BLADE (Stephen Norrington)

Action/horreur
Long métrage américain
Réalisé par Stephen Norrington
Scénarisé par David S. Goyer, d’après les personnages créés par Marv Wolfman et Gene Colan
Avec Wesley Snipes, Kris Kristofferson, Stephen Dorff, N’Bushe Wright, Udo Kier…
Année de production : 1998

Avant la fin des années 90, les fans de Marvel qui voulaient voir leurs personnages évoluer en prises de vues réelles sur le grand et le petit écran n’avaient pas grand chose à se mettre sous la dent, entre des séries TV et téléfilms cheap des années 70/80 (les Spider-Man, Incroyable Hulk, Captain America…), un flop produit par George Lucas (Howard the Duck) et des bisseries qui ont connu des fortunes diverses, d’une brève carrière au cinéma à l’abandon pur et simple de son exploitation sur tous supports (Le Punisher, Captain America, Fantastic Four). Bref, rien de glorieux…jusqu’à ce qu’un long métrage consacré à un personnage (très) secondaire devienne le déclencheur d’une période faste pour la branche ciné de la Maison des Idées, Marvel Films devenant officiellement Marvel Studios en 1996.

### Travail à faire
1) Répondez à ces questions sur l'extrait consacré à Blade :
(a) Qui a réalisé le film ?
(b) Quelle est son année de production ?
(c) En quelle année Marvel Films est-il devenu officiellement Marvel Studios ?
2) Citez le passage de l'extrait consacré à Blade qui va de "Avant la fin" jusqu'à "Studios en 1996." inclus.
Les enregistrements qui viennent ensuite ne sont pas nécessaires.

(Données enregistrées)
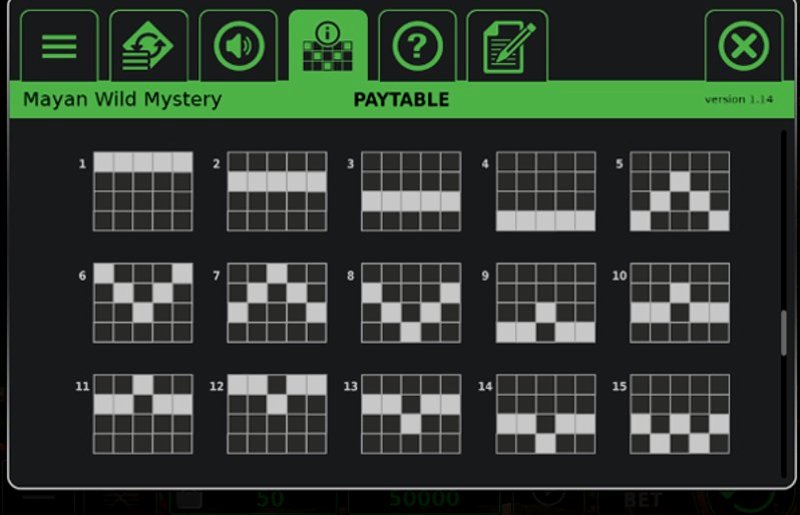Click the Mayan Wild Mystery title
Viewport: 800px width, 515px height.
122,100
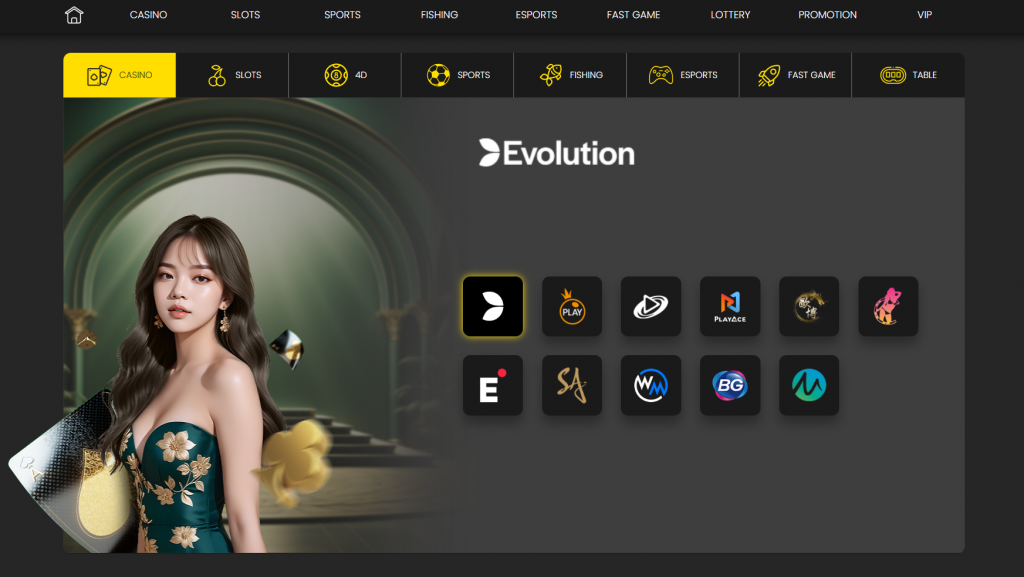The image size is (1024, 577).
Task: Choose the white E red-dot provider icon
Action: click(492, 385)
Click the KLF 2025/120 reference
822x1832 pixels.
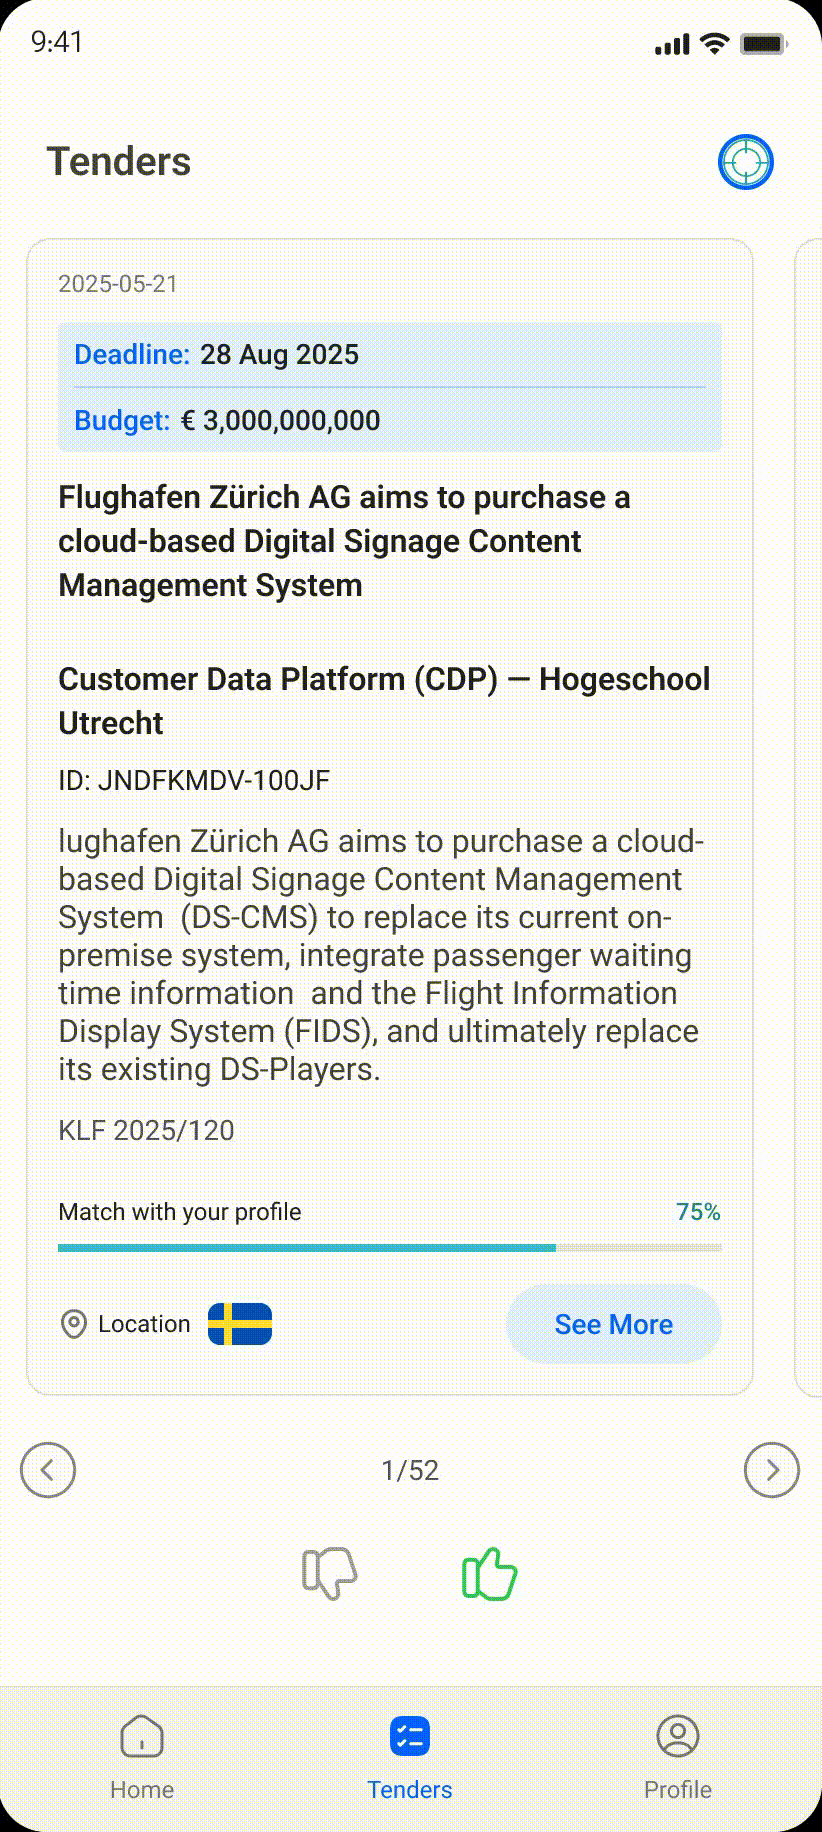[146, 1131]
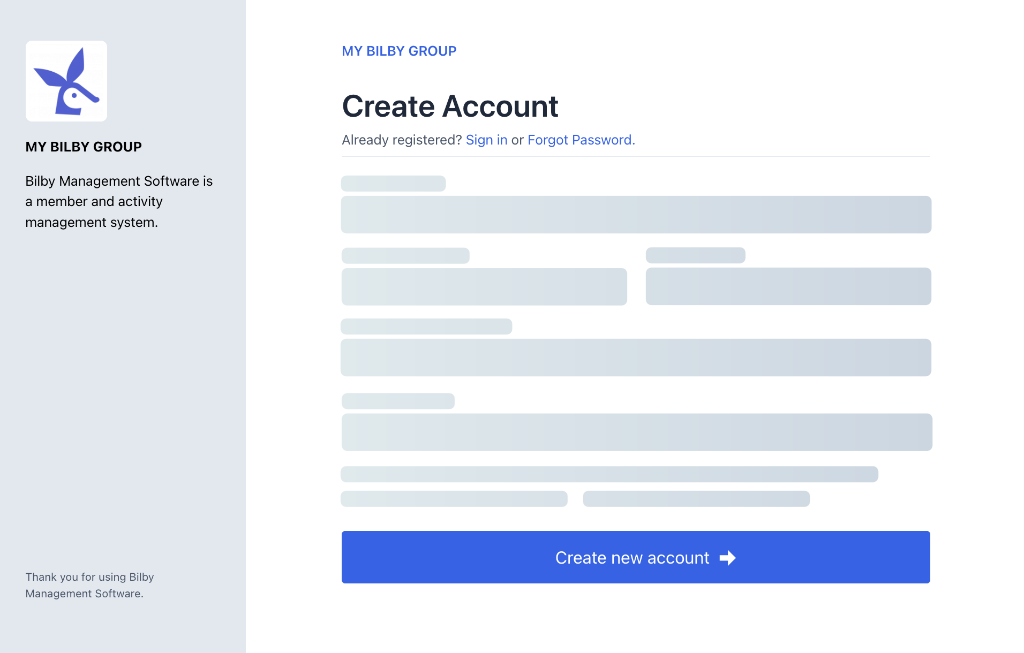Click the third full-width input field
1024x653 pixels.
pyautogui.click(x=636, y=357)
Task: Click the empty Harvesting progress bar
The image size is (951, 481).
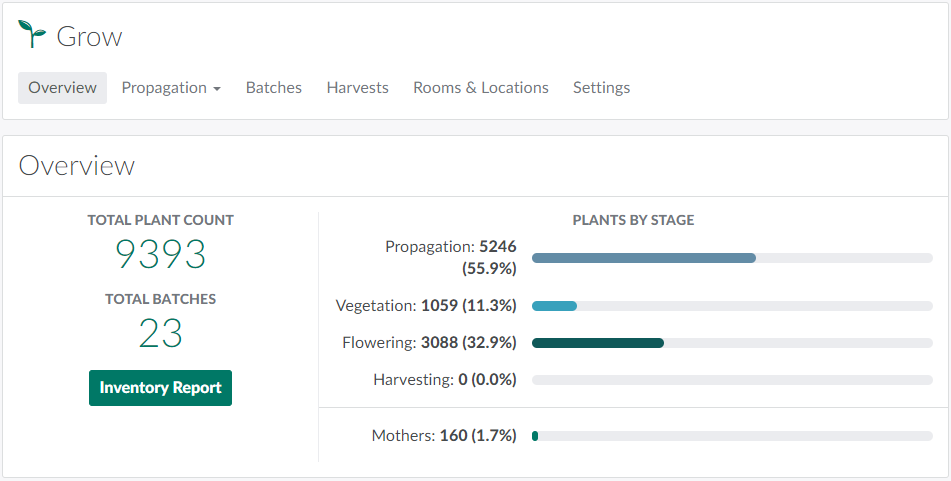Action: tap(732, 380)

### Résultats attendus
1)
(a) Stephen Norrington
(b) 1998
(c) 1996

2)
Avant la fin des années 90, les fans de Marvel qui voulaient voir leurs personnages évoluer en prises de vues réelles sur le grand et le petit écran n’avaient pas grand chose à se mettre sous la dent, entre des séries TV et téléfilms cheap des années 70/80 (les Spider-Man, Incroyable Hulk, Captain America…), un flop produit par George Lucas (Howard the Duck) et des bisseries qui ont connu des fortunes diverses, d’une brève carrière au cinéma à l’abandon pur et simple de son exploitation sur tous supports (Le Punisher, Captain America, Fantastic Four). Bref, rien de glorieux…jusqu’à ce qu’un long métrage consacré à un personnage (très) secondaire devienne le déclencheur d’une période faste pour la branche ciné de la Maison des Idées, Marvel Films devenant officiellement Marvel Studios en 1996.